As per data in WHO’s Global Tuberculosis Report 2016, India accounts for 24 per cent of all TB cases in the world, and the spread of TB in India is larger than previously projected.
Stating that drug delivery is a lengthy process needing lot of investment, ISCR President Suneela Thatte said: “Unite for TB calls on all healthcare stakeholders, including research and development professionals, to work together in addressing the big scourge of TB.”
“Resistance to antimicrobials is growing at a faster rate than discovery of newer, more potent drugs to overcome that resistance. Therefore, it is crucial that India focuses its research efforts on developing solutions for drug-resistant TB,” she said.
According to WHO reports, the last time a drug was introduced specifically for the treatment of TB was in the late 1960s.
While India has been engaged in TB control efforts for decades now, the disease continues to remain one of our greatest public health challenges.
It is estimated to kill 480,000 Indians every year although it is now believed that these numbers are under represented and the mortality could be 500,000 a year.
Adding to the challenges to combat TB is the rampant rise in drug-resistant tuberculosis. Government data reveals that there had been a 35 per cent rise in the drug resistant TB case notifications in 2016.
ISCR said that research for better TB drugs will lead to the development of innovative treatment for drug-resistant TB, thereby reducing India’s TB burden, bring down healthcare costs, save lives and accelerate India’s progress towards its goal of becoming TB-free by 2025.
Sundeep Salvi, Director of the Chest Research Foundation, said that though India’s control over TB has improved largely due to government TB programmes, the resurgence of drug-resistant TB is something the country needs to start worrying about.

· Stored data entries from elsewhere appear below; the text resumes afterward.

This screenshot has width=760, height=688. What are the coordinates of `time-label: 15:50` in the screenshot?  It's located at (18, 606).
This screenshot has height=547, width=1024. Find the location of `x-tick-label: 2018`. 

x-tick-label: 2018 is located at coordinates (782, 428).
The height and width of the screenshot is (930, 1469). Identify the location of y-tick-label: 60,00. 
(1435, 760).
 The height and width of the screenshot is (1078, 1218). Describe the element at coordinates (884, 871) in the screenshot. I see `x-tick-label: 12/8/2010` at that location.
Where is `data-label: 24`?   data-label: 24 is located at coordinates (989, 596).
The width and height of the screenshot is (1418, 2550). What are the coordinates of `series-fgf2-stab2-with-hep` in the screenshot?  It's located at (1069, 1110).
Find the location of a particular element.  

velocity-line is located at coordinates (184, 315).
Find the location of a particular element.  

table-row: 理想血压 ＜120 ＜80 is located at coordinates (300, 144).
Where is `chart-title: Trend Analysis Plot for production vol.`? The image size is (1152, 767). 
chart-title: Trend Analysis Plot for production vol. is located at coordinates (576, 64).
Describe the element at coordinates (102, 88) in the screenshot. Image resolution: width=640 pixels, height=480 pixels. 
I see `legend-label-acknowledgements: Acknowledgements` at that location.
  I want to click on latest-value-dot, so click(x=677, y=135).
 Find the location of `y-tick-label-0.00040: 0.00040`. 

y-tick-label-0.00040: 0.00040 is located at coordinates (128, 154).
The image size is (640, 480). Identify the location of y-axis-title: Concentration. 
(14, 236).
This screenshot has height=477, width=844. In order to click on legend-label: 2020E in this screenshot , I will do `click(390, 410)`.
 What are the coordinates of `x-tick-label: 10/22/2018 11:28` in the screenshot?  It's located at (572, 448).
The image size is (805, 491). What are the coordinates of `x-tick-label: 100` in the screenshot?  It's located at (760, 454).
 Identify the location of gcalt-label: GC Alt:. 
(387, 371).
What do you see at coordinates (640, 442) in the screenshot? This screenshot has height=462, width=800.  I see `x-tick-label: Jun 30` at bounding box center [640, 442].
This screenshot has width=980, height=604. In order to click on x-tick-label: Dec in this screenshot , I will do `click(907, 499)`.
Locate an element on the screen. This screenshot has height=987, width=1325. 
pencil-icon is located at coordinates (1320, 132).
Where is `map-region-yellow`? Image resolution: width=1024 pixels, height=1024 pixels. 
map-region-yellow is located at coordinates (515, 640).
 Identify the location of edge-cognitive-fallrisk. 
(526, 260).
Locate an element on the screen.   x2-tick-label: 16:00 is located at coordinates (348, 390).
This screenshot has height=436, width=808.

“We do have access to some potential new drugs and treatments, but we need to undertake research to study their effects. For instance, one of the clinical trials proposed by Indian Council of Medical Research for TB includes assessing the safety and efficacy of using metformin, a diabetes medication, as an adjunct therapy for TB. Should the study show positive results, it would transform TB therapy for a long time. These are truly exciting times,” said Salvi.
The WHO’s global report on TB further states that the treatment success rate of multi-drug resistant Tuberculosis cases was less than 50 per cent in countries with the largest cohorts, including India.
Most drug resistant TB cases emerge because of ineffective and mismanaged treatment, and low adherence. Because of the adverse side-effects of TB medications, patients tend to leave treatment midway and risk developing drug resistant TB. Drug-resistant TB is much harder to treat and entails a higher risk of mortality.